* PROBLEMS TO WORK ON
1. For the passage on Mindful Biology, state whether each statement agrees with the text: (a) the body has instincts suited to roadways and computer systems; (b) the rational mind can manage designing, scheduling, and strategizing; (c) society teaches us to relate to the body with more listening than commanding. Answer yes or no for each and quote the deciding words.
2. Transcribe everything from "What’s more, the" down to "in our attachment style." in the passage on Mindful Biology, keeping the wording and punctuation unchanged.

* EXTRACTED TEXT
┄┄┄┄┄┄┄┄┄┄

As Mindful Biology began to take shape in my Life, I began by correcting unhealthy patterns. I did my best to replace criticism of my body with appreciation, punishment with nourishment, and commanding with listening. I began to treat my body less like a device and more like a beloved. Before long, I grew aware of my body’s profound intelligence and began to place myself in its hands.
Mindful Biology encourages us to stop resisting the body and start serving it, to stop fearing and start trusting it. We strive toward an ideal: depending on the body for intuition and support, while doing our best to keep it safe amidst the complexities of modern life.
The body did not evolve in technological landscapes; it lacks instincts for roadways and computer systems. But if we want to choose a mate or find a calling, the body—with its ancient wisdom—knows best. As we transition from healing our wounded mind-body relationship to building a trusting bond, we can unburden the mind of tasks it performs poorly. The intuitive body can make the big decisions about people to love and values to pursue, while the rational mind can manage the designing, scheduling, and strategizing.
What’s more, the body is the mind’s base of operations. Like a child who explores the world with confidence when she feels secure in her mother’s love, the mind can negotiate adulthood with ease and purpose when it trusts its body’s support. When we recognize our secure base in the body, we feel less insecure in our relationships and less insistent in our desires. We discover that an improved mind-body relationship corrects deficiencies in our attachment style.
Improving our friendship with our bodies can be understood as a sequence. It begins with a close look at how we’ve learned to treat our bodies like possessions, like complex biological robots. MindfulBiology, of course, considers the body a companion to the mind, not a utensil of it. We move from seeing the body as a utensil to knowing it as a friend.
We’re then well-positioned to repairing wounds and rebuilding trust. We cultivate a happier, more egalitarian relationship between mind and body.
Our society teaches us to relate to the body with a lot of commanding but not much listening. To the extent we learn to monitor bodily sensations, we do so the way we glance at gauges on an instrument panel. 
Mindful Biology corrects this imbalance. Sometimes we must direct the body, but very often we must listen to it (and not just when its signals grow insistent). As we listen, we learn. We discover how the body’s needs often differ from the mind’s. Because we value the body as a friend and care about its health, we take steps to accommodate. We stop resisting.
What’s more, as the relationship improves, we realize the body is our best guide to happiness. Immune to cultural messages, the body knows what truly matters to us as individuals. It ignores superficial societal values and helps us uncover our deeper nature. As the body’s wisdom becomes obvious, our relationship with it inverts: where once we bossed the body around, we now follow its lead. The mind begins serving the body.

┄┄┄┄┄┄┄┄┄┄

(Stored items)
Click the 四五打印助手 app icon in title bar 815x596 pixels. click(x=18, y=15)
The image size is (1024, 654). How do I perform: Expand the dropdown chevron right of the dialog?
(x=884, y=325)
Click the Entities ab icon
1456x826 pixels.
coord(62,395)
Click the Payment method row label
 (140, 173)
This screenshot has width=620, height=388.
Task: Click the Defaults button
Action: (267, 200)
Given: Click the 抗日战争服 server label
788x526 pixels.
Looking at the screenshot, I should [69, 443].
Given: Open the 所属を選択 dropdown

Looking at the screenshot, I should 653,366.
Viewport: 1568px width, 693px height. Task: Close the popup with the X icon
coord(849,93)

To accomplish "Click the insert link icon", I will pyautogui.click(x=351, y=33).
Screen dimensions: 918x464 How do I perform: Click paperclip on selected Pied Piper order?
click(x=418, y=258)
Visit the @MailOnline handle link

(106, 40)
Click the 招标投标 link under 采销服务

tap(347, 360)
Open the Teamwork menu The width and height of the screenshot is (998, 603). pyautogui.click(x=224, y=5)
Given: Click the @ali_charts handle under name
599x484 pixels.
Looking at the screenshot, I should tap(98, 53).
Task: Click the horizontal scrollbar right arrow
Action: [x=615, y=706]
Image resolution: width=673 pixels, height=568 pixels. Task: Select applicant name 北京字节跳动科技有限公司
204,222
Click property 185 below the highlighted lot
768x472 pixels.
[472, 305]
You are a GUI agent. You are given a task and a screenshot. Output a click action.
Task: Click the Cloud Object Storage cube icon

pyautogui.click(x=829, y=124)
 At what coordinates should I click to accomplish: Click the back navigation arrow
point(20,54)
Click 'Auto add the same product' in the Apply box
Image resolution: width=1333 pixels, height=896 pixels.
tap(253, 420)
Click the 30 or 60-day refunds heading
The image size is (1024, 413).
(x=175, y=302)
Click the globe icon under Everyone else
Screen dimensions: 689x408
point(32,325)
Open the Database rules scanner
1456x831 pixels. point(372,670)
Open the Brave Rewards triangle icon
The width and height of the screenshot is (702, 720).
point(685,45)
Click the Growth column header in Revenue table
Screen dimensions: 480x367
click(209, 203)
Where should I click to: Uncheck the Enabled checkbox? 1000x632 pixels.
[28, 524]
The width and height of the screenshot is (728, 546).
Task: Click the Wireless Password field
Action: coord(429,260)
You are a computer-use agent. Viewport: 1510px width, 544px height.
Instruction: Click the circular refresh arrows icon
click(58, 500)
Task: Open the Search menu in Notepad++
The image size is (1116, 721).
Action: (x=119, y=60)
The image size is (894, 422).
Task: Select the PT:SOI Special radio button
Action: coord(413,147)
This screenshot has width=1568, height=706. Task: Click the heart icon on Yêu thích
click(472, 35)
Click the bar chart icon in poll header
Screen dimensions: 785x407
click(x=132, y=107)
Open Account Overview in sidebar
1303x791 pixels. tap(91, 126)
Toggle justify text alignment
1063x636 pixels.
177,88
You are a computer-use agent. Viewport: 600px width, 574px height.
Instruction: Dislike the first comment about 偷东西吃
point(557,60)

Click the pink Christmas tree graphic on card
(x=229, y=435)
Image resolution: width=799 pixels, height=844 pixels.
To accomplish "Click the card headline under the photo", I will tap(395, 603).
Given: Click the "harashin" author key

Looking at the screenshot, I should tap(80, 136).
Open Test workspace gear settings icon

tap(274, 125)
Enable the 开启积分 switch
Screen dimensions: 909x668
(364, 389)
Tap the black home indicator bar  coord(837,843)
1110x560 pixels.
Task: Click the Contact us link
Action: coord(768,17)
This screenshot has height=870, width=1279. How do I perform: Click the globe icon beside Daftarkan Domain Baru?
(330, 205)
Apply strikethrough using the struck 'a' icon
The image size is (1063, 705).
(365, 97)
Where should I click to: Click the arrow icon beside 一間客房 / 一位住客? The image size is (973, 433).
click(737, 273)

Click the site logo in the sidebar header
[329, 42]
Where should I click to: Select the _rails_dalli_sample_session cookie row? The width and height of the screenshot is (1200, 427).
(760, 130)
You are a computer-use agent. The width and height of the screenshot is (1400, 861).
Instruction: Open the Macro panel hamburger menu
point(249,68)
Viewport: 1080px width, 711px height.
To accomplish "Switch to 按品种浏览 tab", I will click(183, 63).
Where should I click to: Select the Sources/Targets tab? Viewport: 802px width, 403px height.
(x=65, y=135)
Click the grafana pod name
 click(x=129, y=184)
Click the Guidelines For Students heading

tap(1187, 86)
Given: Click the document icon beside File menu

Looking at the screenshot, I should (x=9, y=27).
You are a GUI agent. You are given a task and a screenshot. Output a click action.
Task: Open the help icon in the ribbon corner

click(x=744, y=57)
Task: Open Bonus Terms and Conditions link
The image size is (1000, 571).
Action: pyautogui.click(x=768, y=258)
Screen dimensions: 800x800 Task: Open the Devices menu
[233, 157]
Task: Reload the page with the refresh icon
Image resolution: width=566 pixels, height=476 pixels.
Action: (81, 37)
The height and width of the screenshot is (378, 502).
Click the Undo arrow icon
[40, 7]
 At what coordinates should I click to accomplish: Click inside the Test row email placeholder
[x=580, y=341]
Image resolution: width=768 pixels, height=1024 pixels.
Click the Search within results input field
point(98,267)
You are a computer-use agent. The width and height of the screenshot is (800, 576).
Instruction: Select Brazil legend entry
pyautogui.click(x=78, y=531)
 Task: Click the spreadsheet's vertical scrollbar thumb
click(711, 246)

┄┄┄┄┄┄┄┄┄┄

* WRITTEN ANSWERS
1.
(a) No: "it lacks instincts for roadways and computer systems."
(b) Yes: "the rational mind can manage the designing, scheduling, and strategizing."
(c) No: "Our society teaches us to relate to the body with a lot of commanding but not much listening."

2.
What’s more, the body is the mind’s base of operations. Like a child who explores the world with confidence when she feels secure in her mother’s love, the mind can negotiate adulthood with ease and purpose when it trusts its body’s support. When we recognize our secure base in the body, we feel less insecure in our relationships and less insistent in our desires. We discover that an improved mind-body relationship corrects deficiencies in our attachment style.